Mechanism: Three frequency filters construct adjacency matrices from low/mid/high spectral components, respectively. The routing network computes \(\psi(x_i) = \text{Linear}_c(x_i) + \epsilon \cdot \text{Softplus}(\text{Linear}_n(x_i))\) (comprising deterministic and stochastic noise components). Experts are selected by choosing the minimum number required such that their cumulative probability \(\geq \tau\) (Eq. 7), differing from fixed Top-K selection. The selected experts' edge sets are merged per Eq. (8) to construct a sparse adjacency matrix, followed by \(L\)-layer graph learning (Eq. 9–10) for neighborhood aggregation. The final output is produced via gated dual-path residual correction: \(\hat{X}^{\text{predict}} = \hat{X}^{\text{model}} + \sigma(g_{\text{GNN}}) \odot \delta_{\text{GNN}} + \sigma(g_{\text{Lin}}) \odot \delta_{\text{Lin}}\).
Design Motivation: (1) Three frequency-specific experts separately capture smooth trends (low), local fluctuations (mid), and abrupt changes/anomalies (high), enabling frequency-decoupled modeling. (2) DyMoE dynamically allocates experts—different inputs receive different combinations—offering greater flexibility than fixed Top-K. (3) The gated residual design degrades gracefully to the original backbone prediction when gate values approach zero, ensuring safe integration. (4) Entropy loss \(\mathcal{L}_{\text{Entropy}}\) and balance loss \(\mathcal{L}_{\text{Balance}}\) are added to the training objective to prevent expert collapse.

Key Design 4: Gated Dual-Path Residual Correction and Optimization¶

Function: Combines a GNN path (cross-channel spectral dependencies) and a Linear path (CI-style refinement), with learnable gates determining each path's contribution.
Mechanism: \(\delta_{\text{GNN}} = W_{\text{proj}} H^{(L)}\) captures cross-variable spectral dependencies; \(\delta_{\text{Lin}} = f_{\text{lin}}(\hat{X}^{\text{model}})\) preserves channel-independent refinement. Gate parameters \(g_{\text{GNN}}, g_{\text{Lin}} \in \mathbb{R}^C\) operate per channel. Total loss: \(\mathcal{L} = \mathcal{L}_{\text{MSE}} + \mu\mathcal{L}_{\text{Entropy}} + \beta\mathcal{L}_{\text{Balance}}\).
Design Motivation: The dual-path design simultaneously leverages the strengths of CD (GNN path) and CI (Linear path), enabling adaptive balancing.

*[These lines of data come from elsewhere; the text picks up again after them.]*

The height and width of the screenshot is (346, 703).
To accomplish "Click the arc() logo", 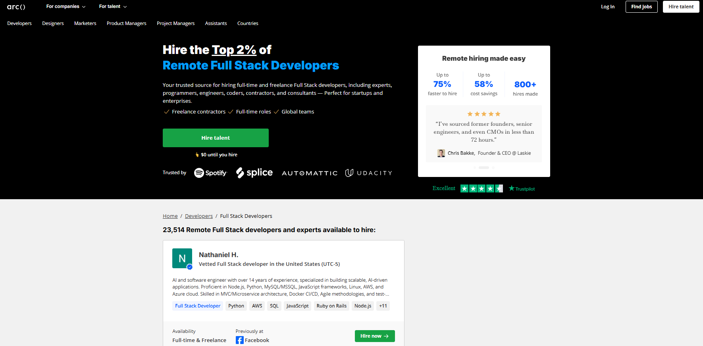I will coord(16,7).
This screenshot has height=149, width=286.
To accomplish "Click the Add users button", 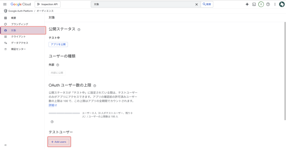I will coord(59,142).
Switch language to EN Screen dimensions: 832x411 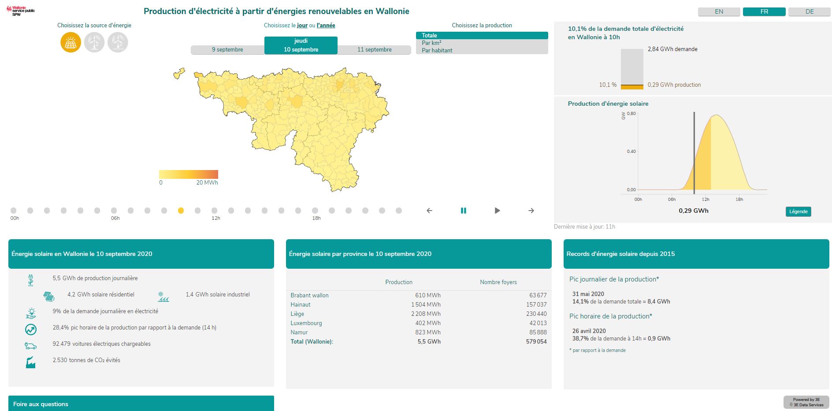[719, 12]
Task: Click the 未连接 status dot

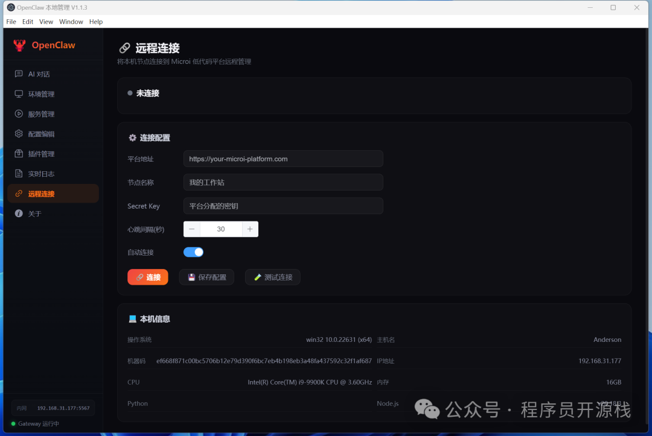Action: (x=130, y=93)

Per-channel gating allows different variables to select different degrees of dependency modeling.

Key Experimental Results¶

Table 1: Long-Term Forecasting Main Results (9 datasets, 4 backbones, MSE↓)¶

Setting	TSMixer → +xCPD	DLinear → +xCPD	PatchTST → +xCPD	TimesNet → +xCPD
ETTh1 avg	0.412 → 0.401	0.456 → 0.445	0.469 → 0.455	0.458 → 0.447
Weather avg	0.234 → 0.221	0.265 → 0.253	0.259 → 0.248	0.259 → 0.249
Electricity avg	0.167 → 0.158	0.212 → 0.197	0.205 → 0.194	0.192 → 0.175
Traffic avg	0.408 → 0.394	0.625 → 0.606	0.482 → 0.467	0.620 → 0.558

xCPD achieves consistent improvements across nearly all 144 experimental configurations, with the most significant gains on high-dimensional datasets (Electricity: 321 variables; Traffic: 862 variables).

Table 2: Comparison with LIFT and CCM Baselines (TSMixer/DLinear backbone)¶

Dataset	TSMixer+LIFT	TSMixer+CCM	TSMixer+xCPD	DLinear+LIFT	DLinear+CCM	DLinear+xCPD
ETTh2	0.351	0.351	0.345	0.553	0.552	0.507
Weather	0.231	0.225	0.221	0.262	0.262	0.253
Traffic	0.405	0.396	0.394	0.620	0.614	0.606

xCPD outperforms both LIFT and CCM on all 9 datasets.

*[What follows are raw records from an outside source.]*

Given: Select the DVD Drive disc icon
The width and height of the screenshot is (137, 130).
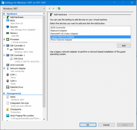Looking at the screenshot, I should coord(11,59).
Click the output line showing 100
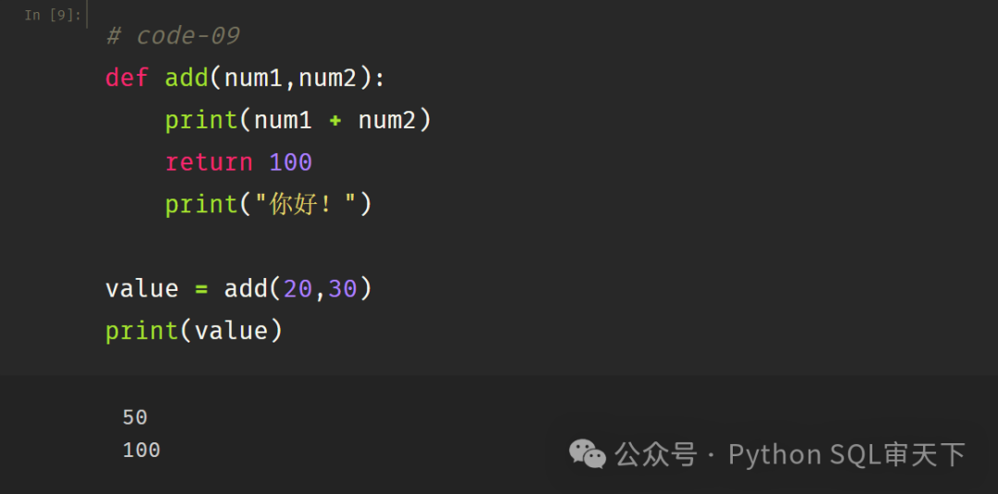Viewport: 998px width, 494px height. [141, 451]

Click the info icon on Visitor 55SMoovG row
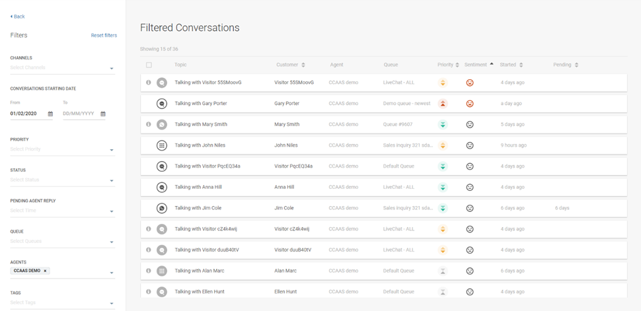point(149,83)
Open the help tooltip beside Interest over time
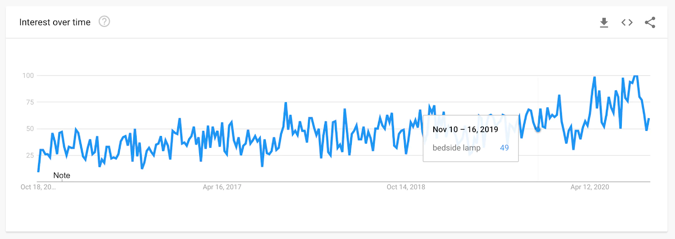675x239 pixels. coord(104,22)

Table 3: Comparison with 5 CP Baselines under General Settings¶

Dataset + Architecture	+PRReg	+LIFT	+PCD	+CCM	+xCPD
ETTm1 Transformer	0.349	0.356	0.404	0.300	0.289
Exchange Linear	0.048	0.050	—	0.045	0.042
Weather Transformer	0.180	0.178	0.198	0.164	0.161

xCPD achieves the best performance across all 10 configurations.

Key Findings¶

High-dimensional datasets benefit most: The performance gain from xCPD increases with the number of channels (Electricity: 321; Traffic: 862), as spectral frequency decoupling more effectively suppresses irrelevant channel noise in high-dimensional settings.
CI models benefit more from xCPD: In zero-shot experiments, CI models (DLinear: 12.0%, PatchTST: 15.2%) exhibit significantly larger improvements than CD models (TSMixer: 6.7%, TimesNet: 11.1%), demonstrating that xCPD injects the cross-channel interaction capability that CI models lack.
Larger gains at longer forecast horizons: In zero-shot settings, performance improvements increase with forecast horizon length, suggesting that frequency knowledge transfer is more effective for long-range dependencies.
Linear computational complexity: Time complexity \(\mathcal{O}(nkd + Lnkd)\) and space complexity \(\mathcal{O}(nd + nk)\) introduce only 9%–11% training time overhead, far below CCM's quadratic complexity.
Ablation study: Removing any individual component—shared Fourier basis, frequency partitioning, node grouping, or filters—degrades performance. Replacing DyMoE with Top-K, Random-K, RegionTop-K, or TimeFilter also underperforms the full xCPD, validating the necessity of each component.

Highlights & Insights¶

Dependency modeling in the graph spectral domain: xCPD is the first method to model channel interactions entirely in the graph spectral domain (rather than the time domain). In the spectral domain, low/mid/high-frequency components are naturally decoupled, eliminating the spurious correlations caused by frequency coupling in time-domain attention—this is the core innovation distinguishing xCPD from all prior CP methods including LIFT, CCM, PCD, and TimeFilter.
Granularity improvement from channels to channel-patches: Different temporal segments of the same channel may interact differently with other channels; patch-level modeling is the first to capture this segment-level heterogeneity.
Dynamic expert allocation via DyMoE: Unlike fixed Top-K, DyMoE adaptively selects 1–3 experts based on a cumulative probability threshold, routing smooth segments to low-frequency experts and abrupt segments to high-frequency experts—enabling input-aware fine-grained modeling.
Visualization validates theory: Figure 3 demonstrates the correspondence between spectral energy and time-domain patterns—nodes with high low-frequency energy indeed correspond to smooth trends, while nodes with high high-frequency energy correspond to rapid fluctuations—confirming the energy conservation guarantee of Theorem 4.2.
Plug-and-play and zero-shot transfer: As a post-processing plugin, xCPD requires no backbone retraining, and the learned frequency filtering knowledge transfers across datasets (zero-shot improvements across 48 configurations).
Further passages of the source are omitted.